Throughout After His Lights, Reed positions Crane as a mannerist, deeply indebted to Georgian and Victorian models. What it means to call the poet a modernist is reassessed in light of the realization that he was essentially bullied into abandoning his fin-de-siècle sensibilities by his friends and collaborators, and Reed's analysis of his resulting aesthetic positions Crane closer to postmodern attitudes than anything countenanced in London, New York, and Paris in the 1920s. Such heterogeneity also guides the consideration of gender studies here, as Reed wonders whether any one individual from this cohort could be seen as representative of a group that included both Natalie Barney and Marsden Hartley. At the very least, Crane's reliance on symbols of hyper-masculinity, a body of recurring images of sailors and boxers whose use in other contexts might be read as pure camp, belies the more subtle approach to corporeality that defined the work of his contemporaries. But the most interesting analysis is perhaps that which questions Crane's credentials as an American. Clearly, his lineage cannot be debated, but it is still difficult to reconcile his aesthetics and his influences with the widespread perception that American poets of this age rejected roundly the achievements of the late 19th century. Ironically, Reed discounts the common reading that Crane should be seen as the heir of Walt Whitman, his one seemingly suitable 19th-century predecessor, an assumption that has previously allowed a critic as eminent as Harold Bloom to draw an unbroken line forward from the transcendentalists. While the above may sound simply quarrelsome to many readers, the effect actually speaks to the complexity of literary influence and spuriousness of the dichotomies that define this field of enquiry.

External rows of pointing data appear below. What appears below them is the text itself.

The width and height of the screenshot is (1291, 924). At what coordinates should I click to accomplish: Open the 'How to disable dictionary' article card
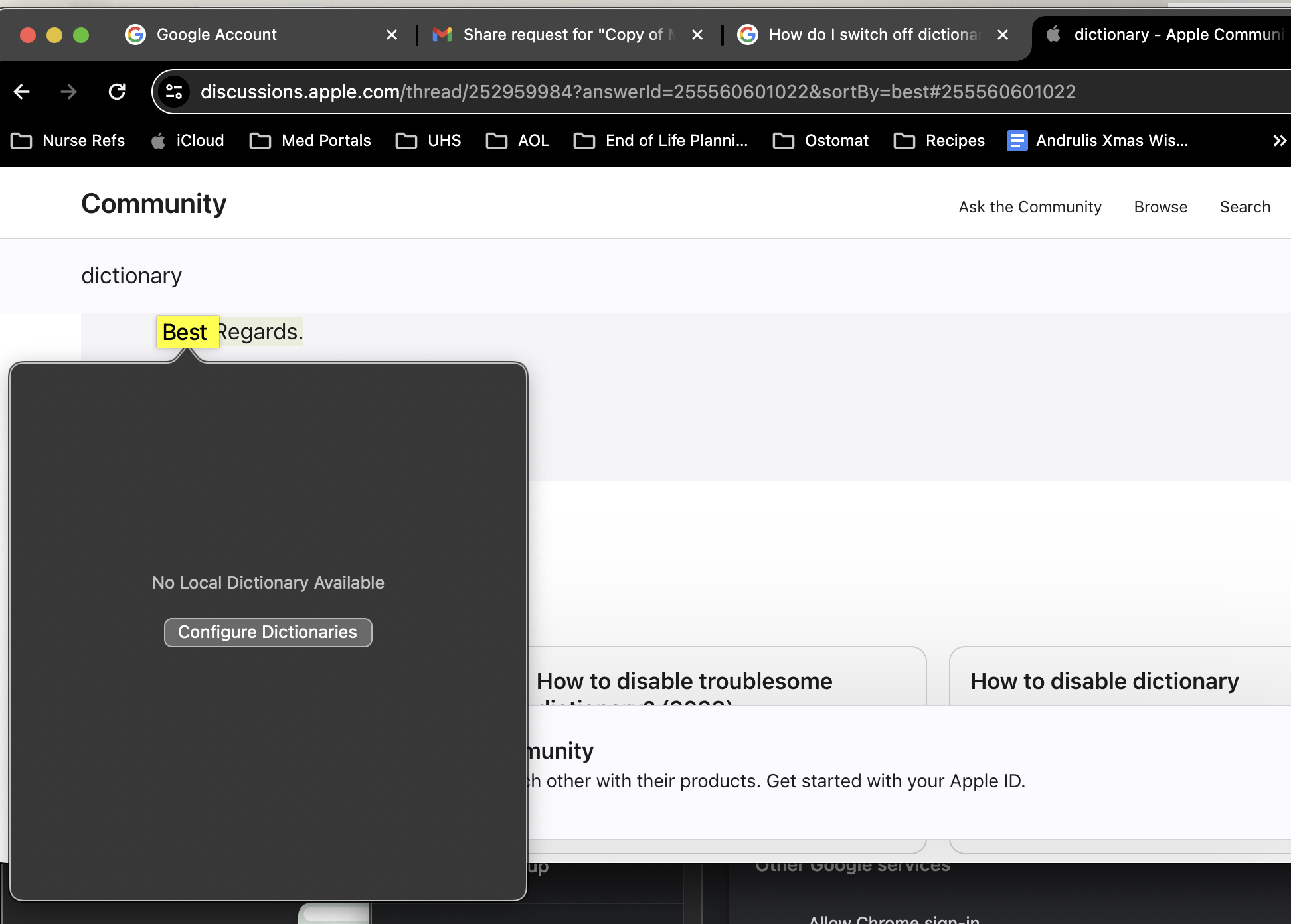tap(1104, 680)
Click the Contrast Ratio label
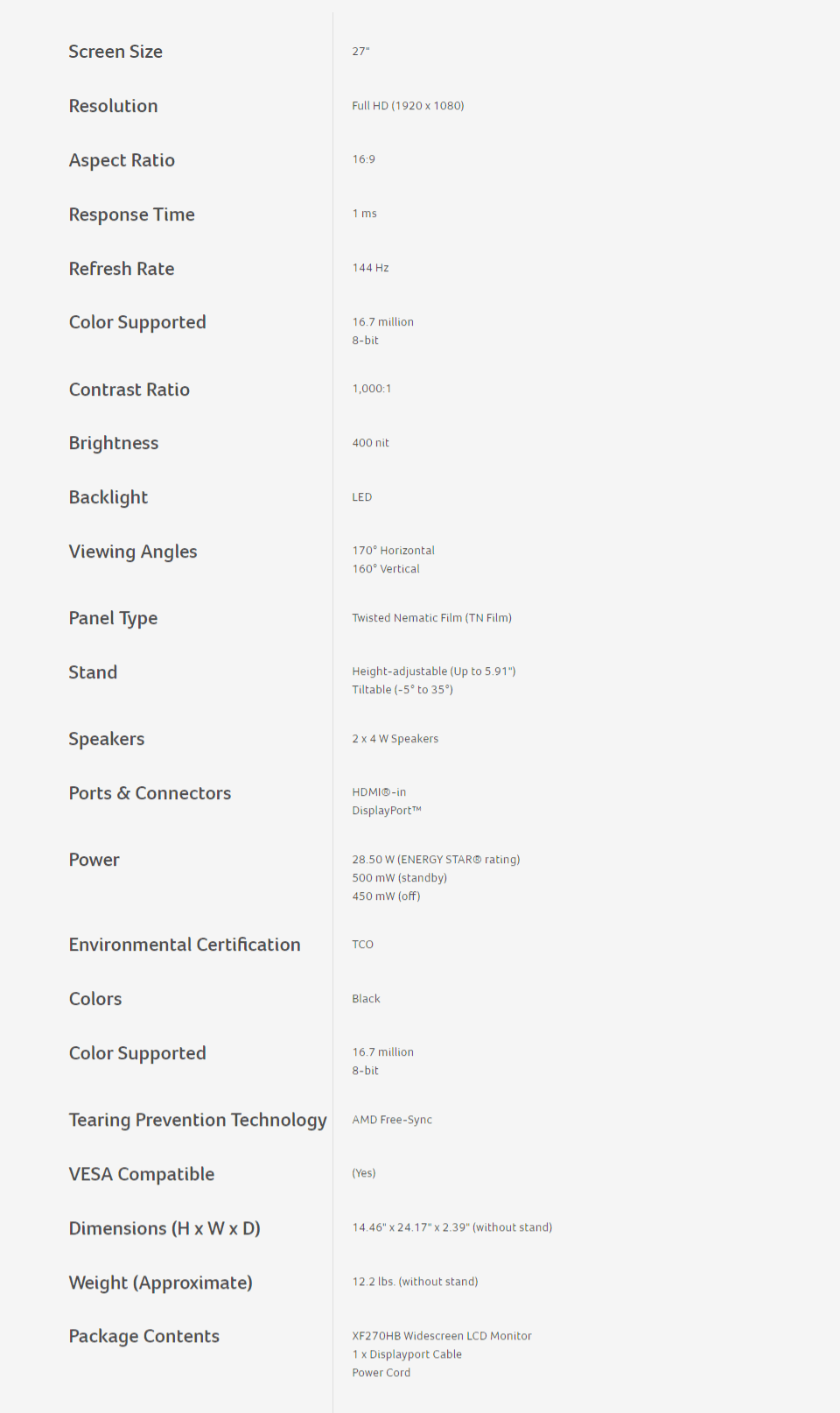The height and width of the screenshot is (1413, 840). pos(130,390)

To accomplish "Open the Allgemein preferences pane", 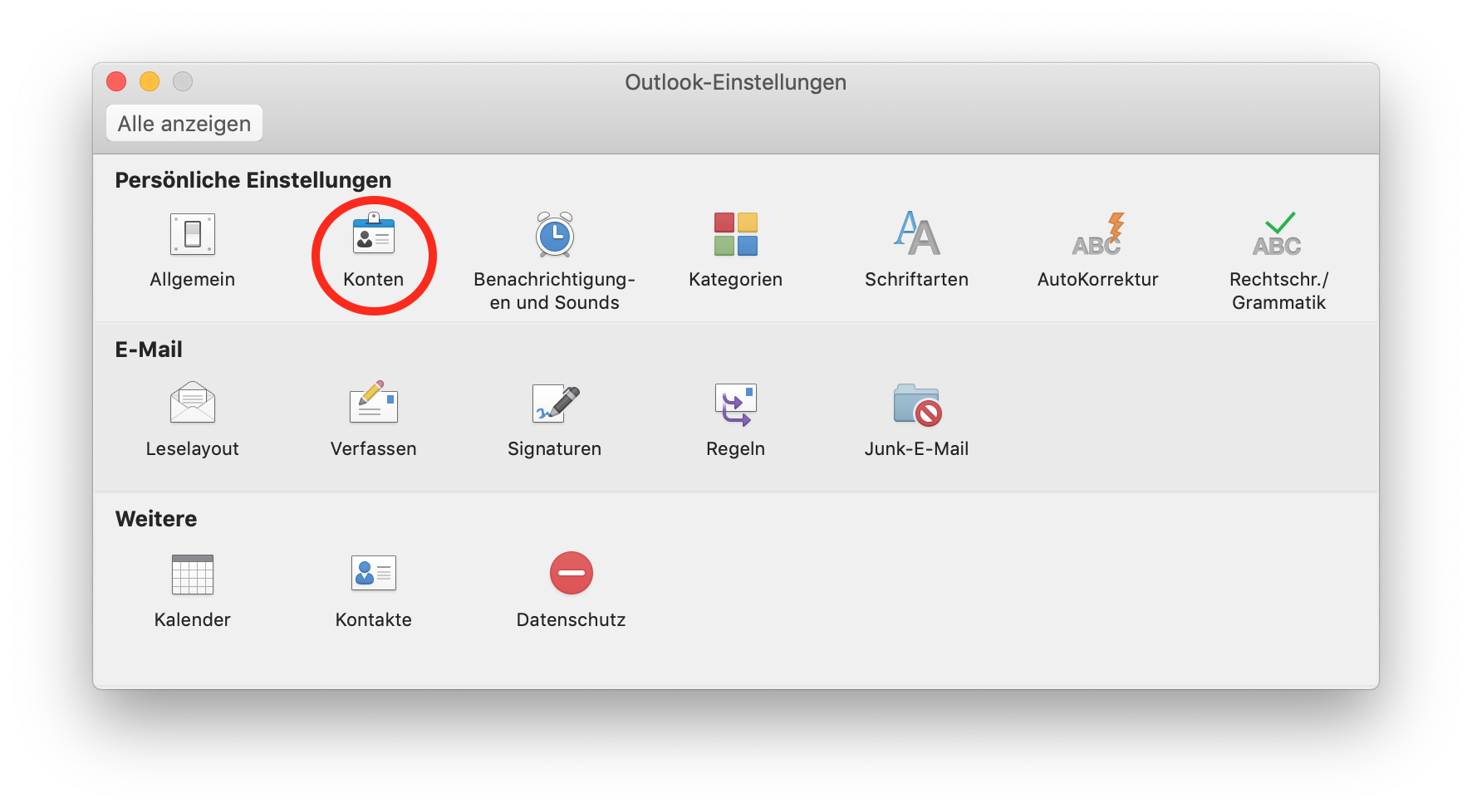I will coord(192,249).
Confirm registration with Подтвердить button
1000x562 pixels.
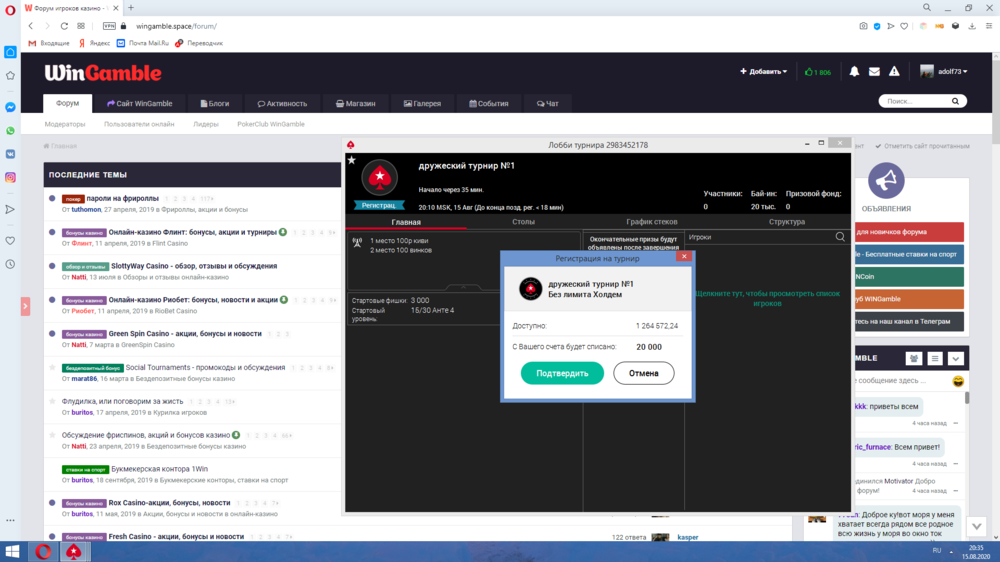click(x=562, y=373)
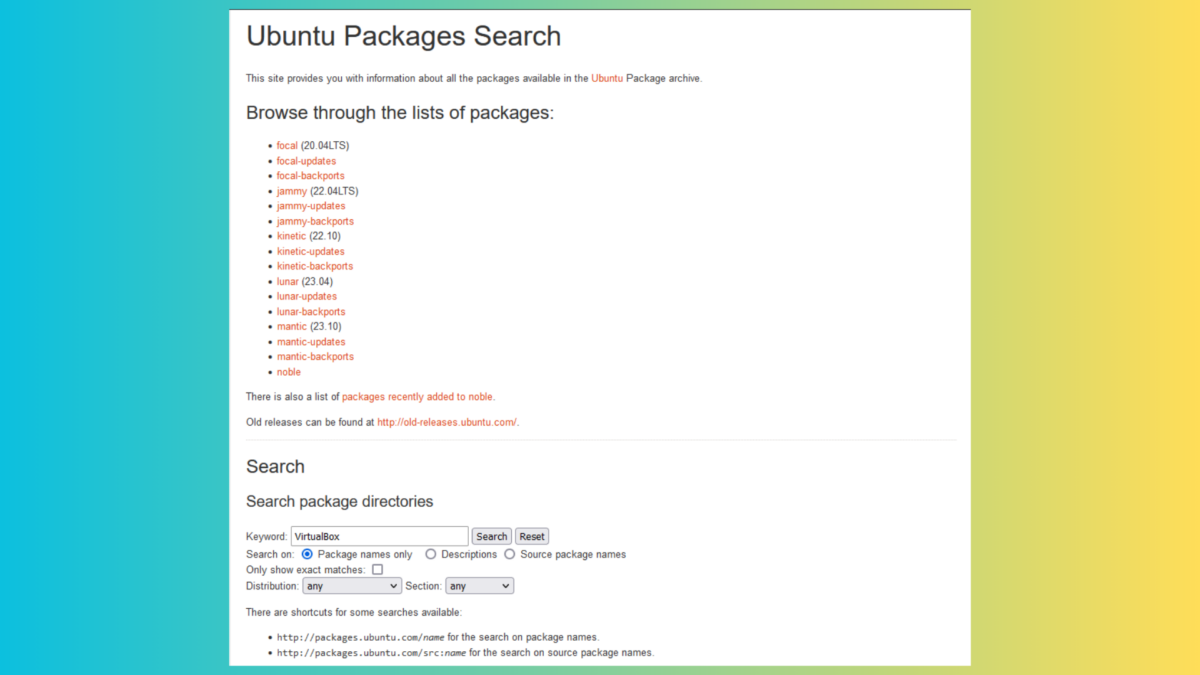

The latter sections of the study turn to a consideration of form in Crane's poetry, as Reed points out that contemporary readings of the œuvre have done a poor job assessing questions of genre. The ecstasy of physical love seems like the appropriate subject matter of the lyric, for example, but his shorter verse is still characterized by the absence of a traditional speaker. What defines Crane's lyrical poems, in fact, is how his emphasis on sound draws upon musical influences like Maurice Ravel's Boléro, and musical metaphors may assist further in the appreciation of longer works like the epic, The Bridge. While the poet encouraged people to read its various fragmented sections as individual canvases, Reed posits that understanding the work as a symphony or even an opera might unlock Crane's most important poem, as recurrent images converge in leitmotif for patient readers. Indeed, a review of how others have seen Hart Crane allows Reed, in some sense, to conclude this study where he begins. The critic finds here a role for post-structuralism, finally, as the tired concept of influence, shown to be so problematic in determining Crane's predecessors, is abandoned in favor of the multitude of connections that define intertextuality. While influence often points to a linear process that privileges ones immediate antecedents, Reed understands Crane's legacy as a particular manner of intertextuality encountered amongst the Black Mountain poets, New York school, and Beat generation. To finish with a discussion of tradition thus seems most appropriate, as Brian Reed's Hart Crane: After His Lights is in many ways a willful departure from traditional literary criticism. But while this appreciation of an unconventional poetic sensibility may itself appear doggedly argumentative, no one can dispute the nuanced sensitivity of its rich detail.